◆ TASK INSTRUCTIONS:
The lines to reproduce from the material below are those from the one containing "The image size is (629, 800)." through the one containing "Task: Click the blue Download QR button", both included; write them out exactly and add nothing.
****
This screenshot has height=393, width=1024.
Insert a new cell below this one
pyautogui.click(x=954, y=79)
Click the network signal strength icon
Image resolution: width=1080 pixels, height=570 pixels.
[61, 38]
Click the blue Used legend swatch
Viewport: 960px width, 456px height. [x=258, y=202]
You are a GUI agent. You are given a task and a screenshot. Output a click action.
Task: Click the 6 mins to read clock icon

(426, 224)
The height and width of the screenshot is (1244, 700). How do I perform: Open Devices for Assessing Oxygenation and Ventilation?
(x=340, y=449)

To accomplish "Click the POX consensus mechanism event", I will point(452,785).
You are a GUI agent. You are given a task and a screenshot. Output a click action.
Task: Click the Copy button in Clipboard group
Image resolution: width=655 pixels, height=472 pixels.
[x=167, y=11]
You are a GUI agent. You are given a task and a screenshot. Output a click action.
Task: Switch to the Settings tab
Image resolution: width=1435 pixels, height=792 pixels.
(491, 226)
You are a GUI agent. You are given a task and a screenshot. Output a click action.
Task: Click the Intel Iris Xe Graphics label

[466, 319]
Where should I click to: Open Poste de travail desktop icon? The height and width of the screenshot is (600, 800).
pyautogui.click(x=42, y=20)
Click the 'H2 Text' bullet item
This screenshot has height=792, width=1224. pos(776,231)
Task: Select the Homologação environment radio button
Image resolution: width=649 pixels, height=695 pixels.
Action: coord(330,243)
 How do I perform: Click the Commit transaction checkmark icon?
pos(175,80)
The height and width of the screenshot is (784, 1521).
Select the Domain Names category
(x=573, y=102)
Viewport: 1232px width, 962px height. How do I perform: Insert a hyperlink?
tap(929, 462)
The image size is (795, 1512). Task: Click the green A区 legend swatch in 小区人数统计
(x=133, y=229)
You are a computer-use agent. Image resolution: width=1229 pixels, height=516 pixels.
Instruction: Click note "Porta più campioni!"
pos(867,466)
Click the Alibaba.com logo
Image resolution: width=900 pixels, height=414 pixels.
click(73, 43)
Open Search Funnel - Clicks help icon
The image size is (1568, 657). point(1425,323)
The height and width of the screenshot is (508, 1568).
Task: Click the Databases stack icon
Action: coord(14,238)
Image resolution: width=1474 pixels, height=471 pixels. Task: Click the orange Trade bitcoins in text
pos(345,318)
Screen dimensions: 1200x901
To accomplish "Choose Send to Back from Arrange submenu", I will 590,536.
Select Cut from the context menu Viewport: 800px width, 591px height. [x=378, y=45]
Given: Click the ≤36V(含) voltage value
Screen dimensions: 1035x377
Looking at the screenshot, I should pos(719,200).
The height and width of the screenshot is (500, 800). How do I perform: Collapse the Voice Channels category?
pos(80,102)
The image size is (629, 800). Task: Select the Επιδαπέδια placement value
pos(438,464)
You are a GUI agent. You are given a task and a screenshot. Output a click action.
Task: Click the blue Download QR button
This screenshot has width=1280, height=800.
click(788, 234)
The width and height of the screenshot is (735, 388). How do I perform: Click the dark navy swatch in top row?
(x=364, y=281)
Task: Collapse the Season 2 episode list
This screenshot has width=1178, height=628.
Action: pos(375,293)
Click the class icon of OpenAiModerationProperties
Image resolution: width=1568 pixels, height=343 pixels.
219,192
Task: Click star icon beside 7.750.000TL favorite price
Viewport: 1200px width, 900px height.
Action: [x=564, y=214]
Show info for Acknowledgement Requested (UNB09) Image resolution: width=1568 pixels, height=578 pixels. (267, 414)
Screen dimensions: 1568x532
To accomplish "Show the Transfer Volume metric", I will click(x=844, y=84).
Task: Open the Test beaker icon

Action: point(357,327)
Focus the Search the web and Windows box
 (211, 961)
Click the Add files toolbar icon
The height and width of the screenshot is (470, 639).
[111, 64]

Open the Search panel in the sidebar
****
◆ TASK ANSWER:
The image size is (629, 800). Task: Select the Επιδαπέδια placement value
pos(438,464)
You are a GUI agent. You are given a task and a screenshot. Output a click action.
Task: Click the blue Download QR button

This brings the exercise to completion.